Problem Discription In recent years, the credit card issuers in Taiwan faced the cash and credit card debt crisis and the delinquency is expected to peak in the third quarter of 2006 (Chou,2006). In order to increase market share, card-issuing banks in Taiwan over-issued cash and credit cards to unqualified applicants. At the same time, most cardholders, irrespective of their repayment ability, overused credit card for consumption and accumulated heavy credit and cash–card debts. The crisis caused the blow to consumer finance confidence and it is a big challenge for both banks and cardholders.
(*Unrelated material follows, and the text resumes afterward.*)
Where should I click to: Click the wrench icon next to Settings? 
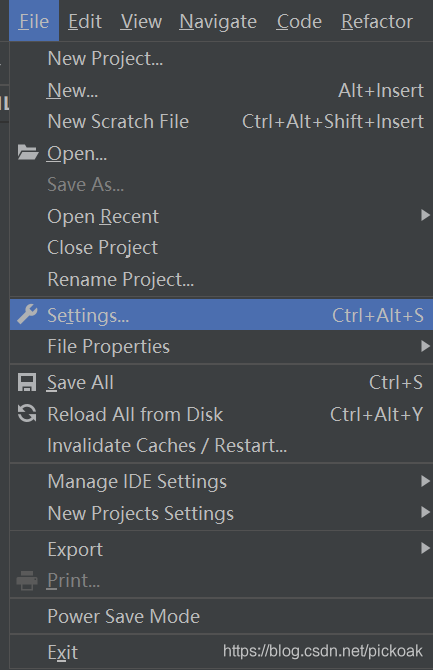point(27,314)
Dataset We used the [Credit Card Default payment in Taiwan] (https://archive.ics.uci.edu/ml/datasets/default+of+credit+card+clients) to predict whether the credit card holders are defaulters or Non-defaulters. The Dataset and its attributes are described below
FEATURES ANALYSIS:
ID: ID of each client
LIMIT_BAL: Amount of given credit in NT dollars (includes individual and family/supplementary credit
SEX: Gender (1=male, 2=female)
EDUCATION: (1=graduate school, 2=university, 3=high school, 4=others, 5=unknown, 6=unknown)
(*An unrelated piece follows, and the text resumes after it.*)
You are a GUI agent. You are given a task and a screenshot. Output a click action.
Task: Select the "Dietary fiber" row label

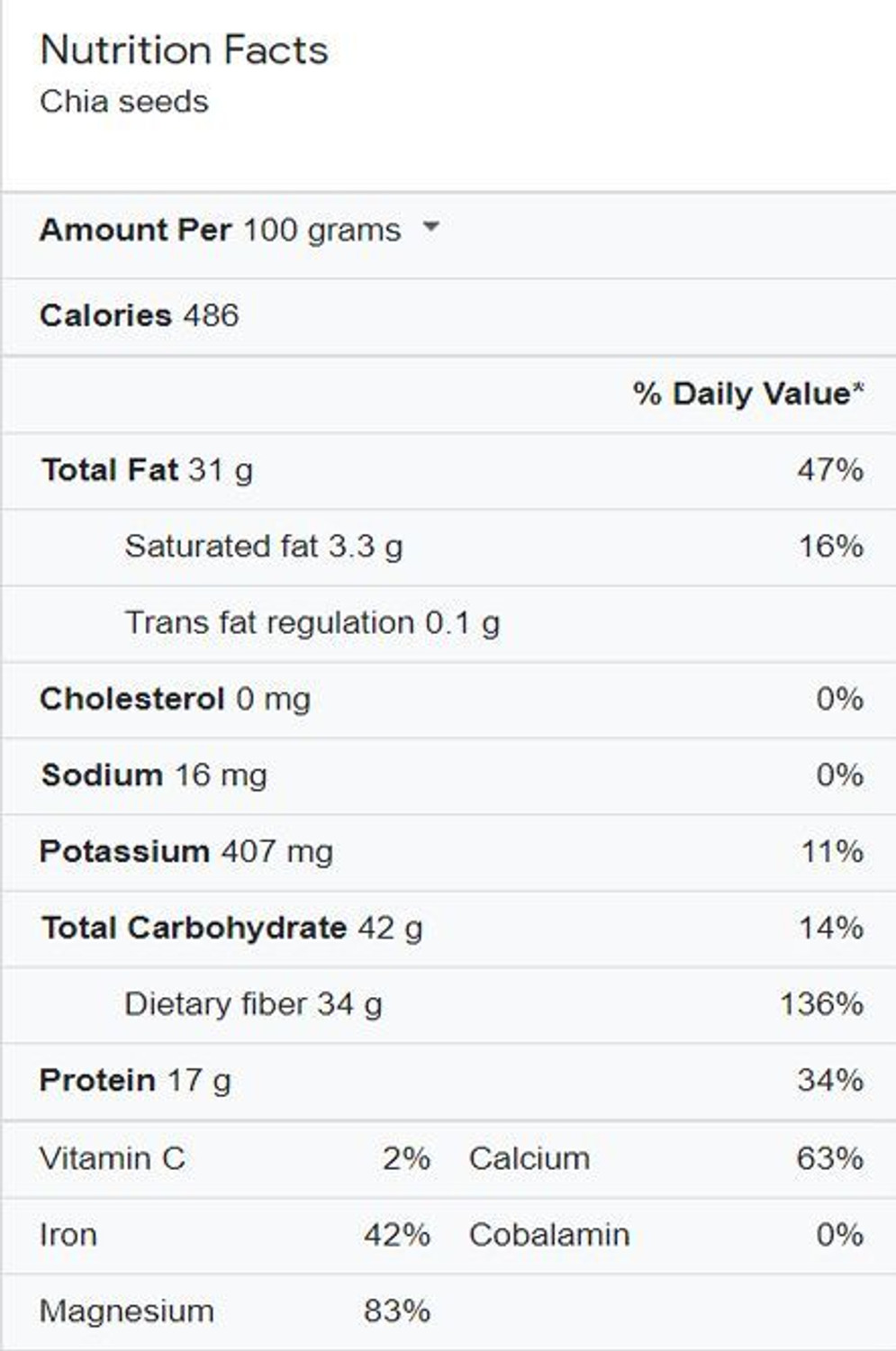point(215,1004)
MARRIAGE: Marital status (1=married, 2=single, 3=others)
AGE: Age in years
PAY_0: Repayment status in September, 2005 (-1=pay duly, 1=payment delay for one month, 2=payment delay for two months,8=payment delay for eight months, 9=payment delay for nine months and above)
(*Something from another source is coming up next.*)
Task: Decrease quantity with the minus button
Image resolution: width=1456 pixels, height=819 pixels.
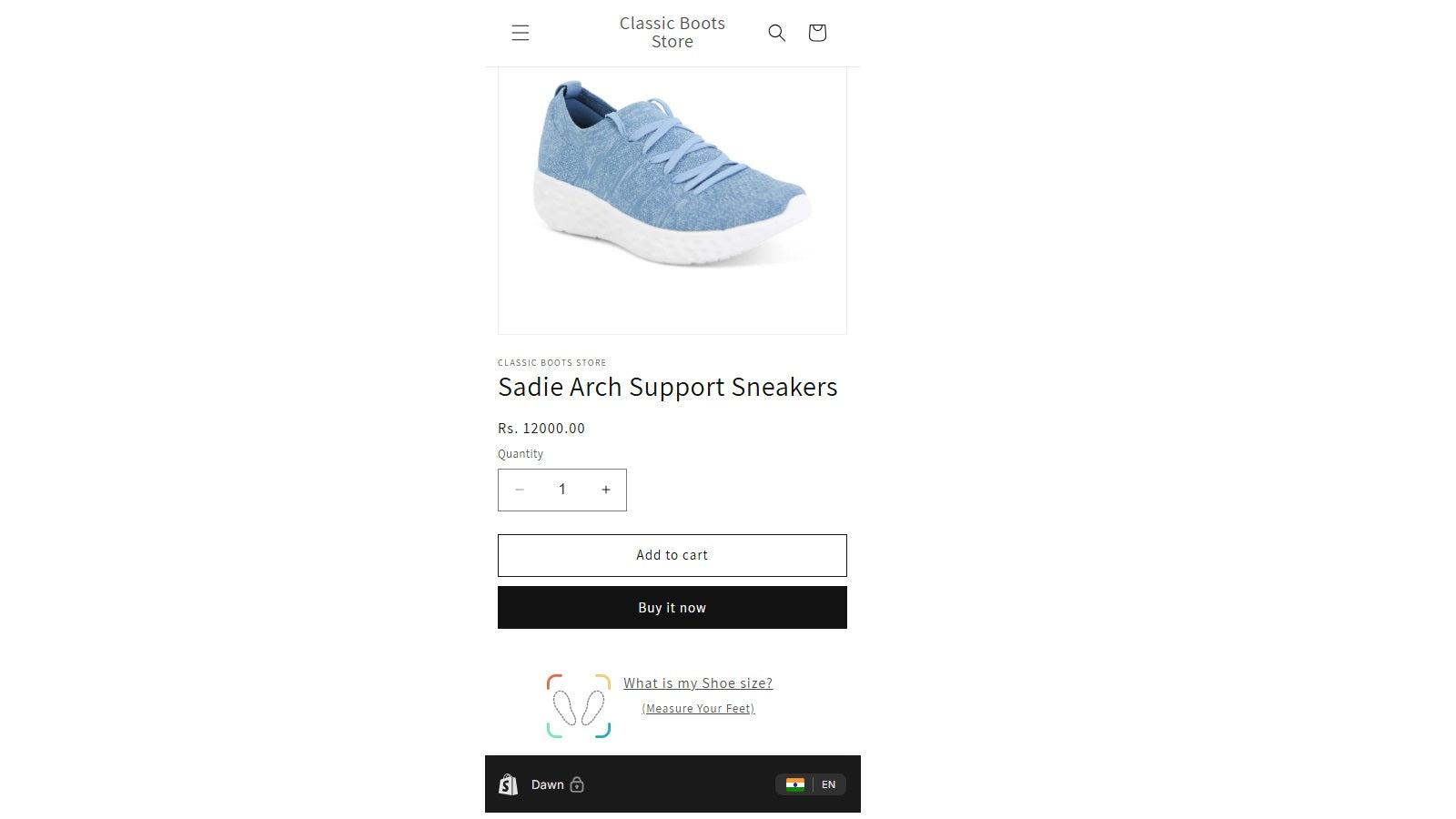Action: coord(520,490)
PAY_2: Repayment status in August, 2005 (scale same as above)
PAY_3: Repayment status in July, 2005 (scale same as above)
PAY_4: Repayment status in June, 2005 (scale same as above)
PAY_5: Repayment status in May, 2005 (scale same as above)
PAY_6: Repayment status in April, 2005 (scale same as above)
BILL_AMT1: Amount of bill statement in September, 2005 (NT dollar)
BILL_AMT2: Amount of bill statement in August, 2005 (NT dollar)
BILL_AMT3: Amount of bill statement in July, 2005 (NT dollar)
BILL_AMT4: Amount of bill statement in June, 2005 (NT dollar)
BILL_AMT5: Amount of bill statement in May, 2005 (NT dollar)
BILL_AMT6: Amount of bill statement in April, 2005 (NT dollar)
PAY_AMT1: Amount of previous payment in September, 2005 (NT dollar)
PAY_AMT2: Amount of previous payment in August, 2005 (NT dollar)
PAY_AMT3: Amount of previous payment in July, 2005 (NT dollar)
PAY_AMT4: Amount of previous payment in June, 2005 (NT dollar)
PAY_AMT5: Amount of previous payment in May, 2005 (NT dollar)
PAY_AMT6: Amount of previous payment in April, 2005 (NT dollar)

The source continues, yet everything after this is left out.